Secrets (excerpt)
There once existed an obscure school of thought which held that the essence of an entire life can be captured by the tracing all of the secrets it held. More specifically, it was hypothesized that by inputting qualitative and quantitative data concerning these secrets into some yet-to-be-found formula, an output could be generated encapsulating the meaning of the particular life in question. For example, at the end of Anne’s life, her data sheet might read:
Category: the secret of thinking too much and doing too little. Quantity: the solitude of twenty years in prison.
Category: the secret of running backwards while moving forward. Quantity: the productivity of an insomniac night spent hunched over a desk illuminated by the soft glow of a table lamp.
Category: the secret of how could I have not known that I never really meant anything to you in the first place. Quantity: the insanity of consuming two point five nine six pints of an alcoholic beverage with seven point nine four three eight percent alcohol concentration.
Category: the secret of today is the day I think I am going to give up. Quantity: the grief of the death of three children.
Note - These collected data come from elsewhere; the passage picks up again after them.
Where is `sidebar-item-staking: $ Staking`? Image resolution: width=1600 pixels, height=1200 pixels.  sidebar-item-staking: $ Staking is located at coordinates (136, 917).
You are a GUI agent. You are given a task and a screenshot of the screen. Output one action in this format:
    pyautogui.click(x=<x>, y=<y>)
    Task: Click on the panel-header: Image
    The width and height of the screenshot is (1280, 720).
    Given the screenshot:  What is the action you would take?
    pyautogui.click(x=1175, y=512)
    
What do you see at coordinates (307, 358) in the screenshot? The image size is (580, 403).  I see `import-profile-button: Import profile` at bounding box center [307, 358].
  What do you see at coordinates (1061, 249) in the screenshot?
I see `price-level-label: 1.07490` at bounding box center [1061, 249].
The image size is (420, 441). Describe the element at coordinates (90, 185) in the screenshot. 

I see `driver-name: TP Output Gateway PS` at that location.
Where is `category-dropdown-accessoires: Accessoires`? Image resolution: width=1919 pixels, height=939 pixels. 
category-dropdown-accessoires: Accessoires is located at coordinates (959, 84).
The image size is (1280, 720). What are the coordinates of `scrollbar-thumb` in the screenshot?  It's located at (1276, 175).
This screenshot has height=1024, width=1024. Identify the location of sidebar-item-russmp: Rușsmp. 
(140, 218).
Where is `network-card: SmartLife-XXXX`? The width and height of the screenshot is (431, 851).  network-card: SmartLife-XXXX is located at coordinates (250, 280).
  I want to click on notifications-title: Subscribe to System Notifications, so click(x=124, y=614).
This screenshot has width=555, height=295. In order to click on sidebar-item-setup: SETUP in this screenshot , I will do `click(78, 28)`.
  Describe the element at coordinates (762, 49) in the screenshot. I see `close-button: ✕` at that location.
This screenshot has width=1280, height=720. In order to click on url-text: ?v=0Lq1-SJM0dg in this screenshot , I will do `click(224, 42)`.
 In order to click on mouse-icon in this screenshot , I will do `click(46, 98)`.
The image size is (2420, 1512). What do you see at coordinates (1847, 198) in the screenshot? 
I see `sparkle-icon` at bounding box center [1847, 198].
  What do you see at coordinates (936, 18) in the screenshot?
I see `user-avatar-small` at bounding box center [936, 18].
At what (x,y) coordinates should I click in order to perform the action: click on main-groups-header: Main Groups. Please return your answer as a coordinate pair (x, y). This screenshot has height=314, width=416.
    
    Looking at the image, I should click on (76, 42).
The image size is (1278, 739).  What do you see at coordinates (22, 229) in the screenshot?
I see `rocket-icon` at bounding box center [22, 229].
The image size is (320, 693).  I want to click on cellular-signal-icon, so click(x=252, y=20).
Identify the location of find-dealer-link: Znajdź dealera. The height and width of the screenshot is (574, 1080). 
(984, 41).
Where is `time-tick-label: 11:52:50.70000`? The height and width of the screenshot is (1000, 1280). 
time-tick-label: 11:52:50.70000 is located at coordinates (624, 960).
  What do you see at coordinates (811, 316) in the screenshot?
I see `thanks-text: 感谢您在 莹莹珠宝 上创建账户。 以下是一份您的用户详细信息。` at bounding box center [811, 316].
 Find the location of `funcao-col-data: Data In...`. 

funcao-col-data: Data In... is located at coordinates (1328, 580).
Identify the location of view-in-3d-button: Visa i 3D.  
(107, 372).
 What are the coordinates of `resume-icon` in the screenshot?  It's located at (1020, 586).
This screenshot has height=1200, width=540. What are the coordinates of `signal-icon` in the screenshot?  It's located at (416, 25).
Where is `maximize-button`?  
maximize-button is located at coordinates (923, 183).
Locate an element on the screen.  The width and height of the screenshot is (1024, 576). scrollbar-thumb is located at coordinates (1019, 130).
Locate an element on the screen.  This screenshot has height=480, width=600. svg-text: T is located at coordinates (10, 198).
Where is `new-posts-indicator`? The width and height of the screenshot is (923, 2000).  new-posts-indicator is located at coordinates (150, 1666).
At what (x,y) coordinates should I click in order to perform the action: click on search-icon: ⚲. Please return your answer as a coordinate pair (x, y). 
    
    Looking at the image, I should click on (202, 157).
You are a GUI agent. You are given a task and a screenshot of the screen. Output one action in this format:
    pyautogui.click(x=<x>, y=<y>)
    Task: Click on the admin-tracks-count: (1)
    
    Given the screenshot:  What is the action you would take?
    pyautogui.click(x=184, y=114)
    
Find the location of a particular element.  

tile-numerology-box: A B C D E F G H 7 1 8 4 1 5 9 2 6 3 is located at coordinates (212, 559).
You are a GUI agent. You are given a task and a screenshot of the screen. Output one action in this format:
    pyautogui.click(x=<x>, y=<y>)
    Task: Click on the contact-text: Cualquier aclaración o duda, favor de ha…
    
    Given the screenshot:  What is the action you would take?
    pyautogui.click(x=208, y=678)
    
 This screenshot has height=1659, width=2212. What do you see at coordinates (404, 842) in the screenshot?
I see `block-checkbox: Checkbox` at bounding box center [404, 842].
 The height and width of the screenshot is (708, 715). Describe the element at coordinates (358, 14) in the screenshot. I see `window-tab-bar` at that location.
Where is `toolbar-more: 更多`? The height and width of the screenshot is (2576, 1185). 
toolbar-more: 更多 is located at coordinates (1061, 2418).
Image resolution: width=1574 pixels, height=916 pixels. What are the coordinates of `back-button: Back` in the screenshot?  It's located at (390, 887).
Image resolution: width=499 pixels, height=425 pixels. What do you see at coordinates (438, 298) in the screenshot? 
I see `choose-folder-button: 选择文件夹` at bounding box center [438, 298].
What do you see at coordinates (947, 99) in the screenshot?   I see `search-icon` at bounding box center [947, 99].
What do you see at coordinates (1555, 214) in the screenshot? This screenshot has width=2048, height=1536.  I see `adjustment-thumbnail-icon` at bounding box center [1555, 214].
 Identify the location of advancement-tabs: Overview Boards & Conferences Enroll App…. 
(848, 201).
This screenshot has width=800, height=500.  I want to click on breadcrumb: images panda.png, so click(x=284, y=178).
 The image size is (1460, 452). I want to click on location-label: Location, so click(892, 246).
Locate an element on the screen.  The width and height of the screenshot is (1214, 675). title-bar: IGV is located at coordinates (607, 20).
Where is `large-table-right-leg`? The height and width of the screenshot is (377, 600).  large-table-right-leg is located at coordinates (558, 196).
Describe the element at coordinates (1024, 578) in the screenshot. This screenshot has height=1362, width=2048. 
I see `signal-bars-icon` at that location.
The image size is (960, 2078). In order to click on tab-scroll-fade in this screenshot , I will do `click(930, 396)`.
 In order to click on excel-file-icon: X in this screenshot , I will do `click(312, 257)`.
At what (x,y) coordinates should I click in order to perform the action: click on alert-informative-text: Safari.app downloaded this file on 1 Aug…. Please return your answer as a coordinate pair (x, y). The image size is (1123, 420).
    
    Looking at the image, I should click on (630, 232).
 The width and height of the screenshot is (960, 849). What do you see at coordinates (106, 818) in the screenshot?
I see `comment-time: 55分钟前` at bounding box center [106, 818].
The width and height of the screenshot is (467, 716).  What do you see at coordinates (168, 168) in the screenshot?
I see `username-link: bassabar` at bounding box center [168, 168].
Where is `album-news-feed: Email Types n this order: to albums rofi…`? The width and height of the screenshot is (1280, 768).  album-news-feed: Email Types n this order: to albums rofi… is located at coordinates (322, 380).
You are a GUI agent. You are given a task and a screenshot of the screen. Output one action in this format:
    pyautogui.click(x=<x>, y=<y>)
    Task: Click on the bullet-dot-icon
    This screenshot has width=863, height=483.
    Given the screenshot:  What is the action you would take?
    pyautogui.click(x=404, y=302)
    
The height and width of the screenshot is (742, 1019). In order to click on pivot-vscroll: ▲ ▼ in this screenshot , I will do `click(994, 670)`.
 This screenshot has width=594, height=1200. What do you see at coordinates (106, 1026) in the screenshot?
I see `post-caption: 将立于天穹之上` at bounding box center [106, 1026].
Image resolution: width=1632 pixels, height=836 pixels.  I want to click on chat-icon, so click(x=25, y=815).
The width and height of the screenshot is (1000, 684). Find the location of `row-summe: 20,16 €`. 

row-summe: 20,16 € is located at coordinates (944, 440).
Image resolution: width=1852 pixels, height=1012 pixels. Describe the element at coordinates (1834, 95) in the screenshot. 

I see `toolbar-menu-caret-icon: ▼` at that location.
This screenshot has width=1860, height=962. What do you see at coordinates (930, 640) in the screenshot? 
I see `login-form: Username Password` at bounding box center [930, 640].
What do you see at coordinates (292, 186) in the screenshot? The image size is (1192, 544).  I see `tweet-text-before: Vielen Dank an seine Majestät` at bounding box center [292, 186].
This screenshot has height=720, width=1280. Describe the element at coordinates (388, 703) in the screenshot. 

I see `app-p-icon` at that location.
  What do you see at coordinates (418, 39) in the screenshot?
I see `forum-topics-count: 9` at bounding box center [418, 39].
Category: the secret of maybe my life is now so empty I have no secrets left to tell. Quantity: the consequences of and placing your happiness contingent on the fickle whims of another.
The list goes on and on.
The only problem is that the formula was never found, despite the efforts of the most intelligent men at the most prestigious research institutions. Eventually, this idea was simply discarded, shoved into the pile of other rejected ideas that similarly never came to fruition because of the secret of today is the day I think I am going to give up.
And so it goes, so it goes, the few that still remain loyal to this dying theory believe that with each coming generation, all the secrets of lives passed merely accumulate beneath the ignorance of a world unable to decipher their significance, and there they deteriorate into the void of the forgotten.